When you buy through links on our site, we may earn a commission at no extra cost to you. However, this does not influence our evaluations.

Although the VLMs are strong to understand both the text and the images, they often count only on the text during reasoning, limiting their ability to solve tasks that require visual thinking, such as space puzzles. People naturally view solutions rather than describing every detail, but VLMs have trouble doing the same. Although some recent models can generate both text and images, form them in the generation of images often weakens their ability to reason. Image production does not take visual reasoning step by step either. Consequently, the unlocking of the full potential of VLMs for a complex and visually anchored reflection remains a key challenge in the field.

COT incitement encourages models to reason through problems step by step using examples with intermediate explanations. This idea was extended to multimodal tasks, where visual information is integrated into the reasoning flow. Methods such as ICot integrate image regions in text sequences, while the visual cot uses visual annotations to form models for better spatial understanding. Some recent models can generate both text and images simultaneously; However, they require intense supervision and cause high calculation costs. In addition, researchers explore ways to incorporate internal reasoning into the models by guiding their hidden states, using special tokens or latent representations instead of explicit reasoning stages.

1500X500

Researchers from the University of Massachusetts Amherst and MIT offer an approach inspired by the way humans use mental imagery, which consists in forming simple and relevant visuals in internal during reflection. They introduce Mirage, a frame that allows VLMS to intervene visual reasoning directly in their text outlets without generating complete images. Instead, the model inserts compact visual indices derived from its hidden states. It is formed in two phases: first with text and visual supervision, then with text advice only. Learning strengthening further refines its reasoning skills. Mirage allows VLMs to think more like humans, thus improving their performance on complex and multimodal tasks.

Mirage is a framework inspired by human mental imagery which allows VLMs to reason using compact visual clues instead of generating complete images. He uses two training stages: first, he founded compressed visual characteristics, called latent tokens, in the reasoning process using joint assistance and supervision images. Then, he relaxes this constraint, allowing the model to generate his latent tokens and use them to guide the reasoning. This configuration allows intertwined multimodal reasoning. A final step in learning to strengthen the model still by using the accuracy and shaping of rewards, encouraging both correct answers and structured reflection processes.
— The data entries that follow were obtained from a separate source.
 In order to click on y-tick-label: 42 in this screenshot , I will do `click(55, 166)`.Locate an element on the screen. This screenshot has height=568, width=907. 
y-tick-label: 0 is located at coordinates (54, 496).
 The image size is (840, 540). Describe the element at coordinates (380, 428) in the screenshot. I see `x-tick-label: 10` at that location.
The study assesses the model on four space reasoning tasks, such as visual puzzles and geometry problems, using a small set of data of 1,000 training samples. To support reasoning, it generates images of synthetic assistance and stages of thought, imitating the way humans use sketches and clues to facilitate thought processes. The model constantly surpasses the base lines in text only and multimodal, even in tasks that require in -depth planning, such as labyrinth resolution. A smaller version of the model also gives solid results, demonstrating that the method is robust. Ablation studies confirm that the landing of latent visual tokens first, followed by flexible training, is essential. Overall, visual reasoning and intertwined text without real images increases both understanding and precision.

AD 4nXcxJhbROvot3nqsLfE902ZGKeoNjXydQqwMQLZMF0o0VREVhwjE6ZwbSyx8Cnc6 TdHihnnJ3op MOJGj ocY wgAVo1y6eGJT xW8foOojoOx1GTS6HtWuh8C1tAjm spYw wy?key=fsIPFJbvdM7NqdzEmc4rOwAD 4nXcxJhbROvot3nqsLfE902ZGKeoNjXydQqwMQLZMF0o0VREVhwjE6ZwbSyx8Cnc6 TdHihnnJ3op MOJGj ocY wgAVo1y6eGJT xW8foOojoOx1GTS6HtWuh8C1tAjm spYw wy?key=fsIPFJbvdM7NqdzEmc4rOw

In conclusion, inspired by the way humans use mental imagery to reason, the study introduces a light approach that allows VLMS to think visually, without ever generating real images. By intertwining compact visual clues with text during decoding, the model learns to reason multimodally through a training process in two phases: first, anchor these clues to real characteristics of the image, then allowing them to evolve freely to support reasoning. A final step in learning to strengthen performance. Tested on space reasoning tasks, the method constantly surpasses traditional text models only. However, challenges remain to be evolved towards other tasks and improving the quality of synthetic training data.


Discover the Paper And GitHub page. All the merit of this research goes to researchers in this project.


author profile Sana Hassan

Sana Hassan, consulting trainee at Marktechpost and double -degree student at Iit Madras, is passionate about the application of technology and AI to meet the challenges of the real world. With a great interest in solving practical problems, it brings a new perspective to the intersection of AI and real life solutions.

Leave a Comment

This site uses Akismet to reduce spam. Learn how your comment data is processed.